__Activity__
Give the entries back exactly, dropping each image.
* * * * * * *
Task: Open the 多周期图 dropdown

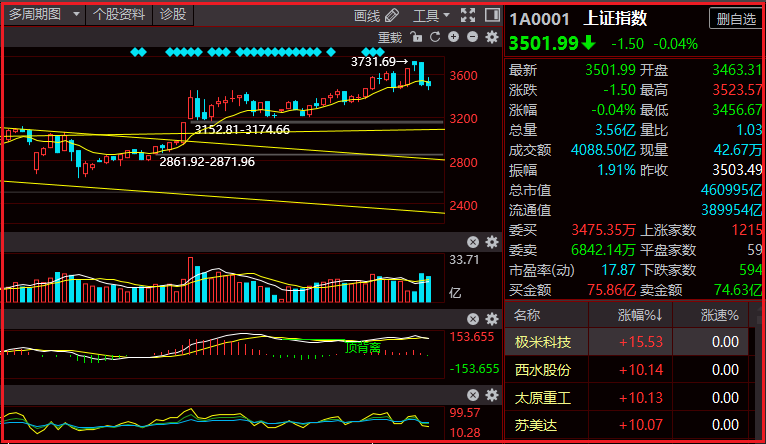Action: click(x=44, y=15)
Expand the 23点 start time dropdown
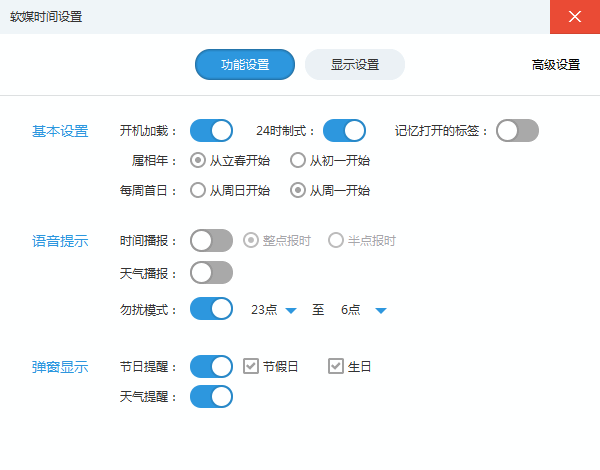Screen dimensions: 600x470 point(274,310)
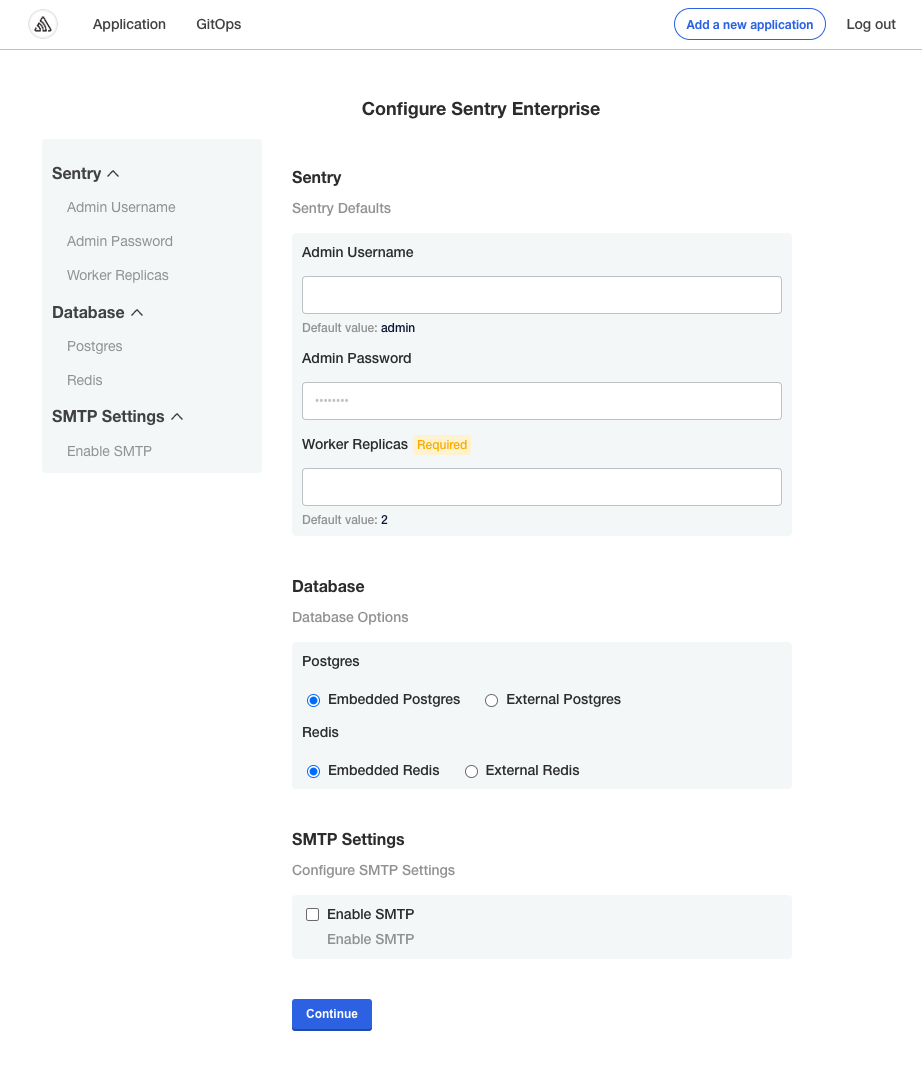Click the Sentry logo icon

[x=43, y=25]
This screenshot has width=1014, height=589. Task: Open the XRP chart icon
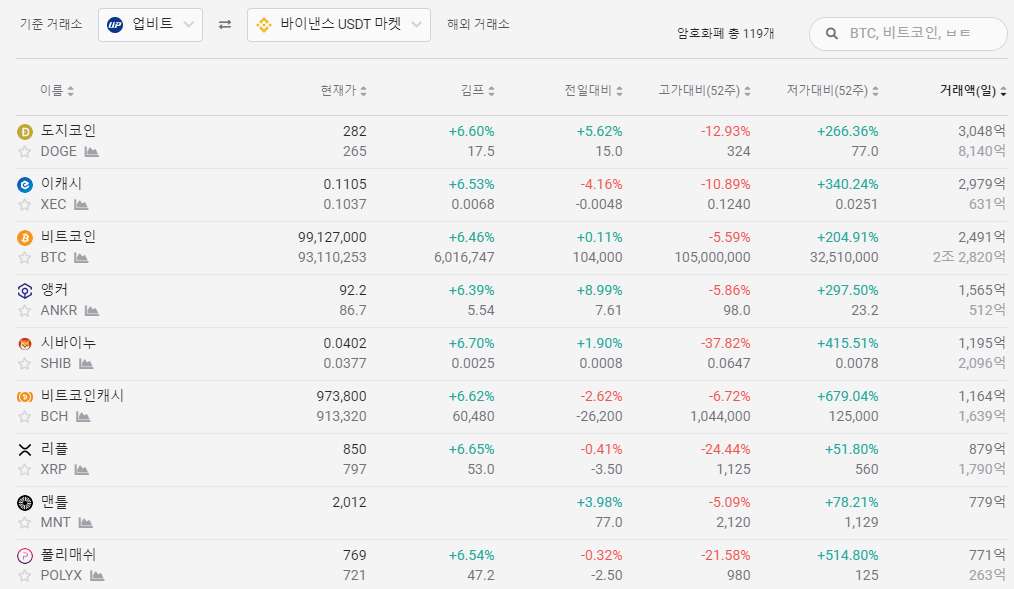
* * * * * * *
__Response to this task__
Task: Open the 多周期图 dropdown

Action: click(x=44, y=15)
Expand the 23点 start time dropdown
Screen dimensions: 600x470 point(274,310)
Click the Sentry logo icon

[x=43, y=25]
This screenshot has width=1014, height=589. Task: Open the XRP chart icon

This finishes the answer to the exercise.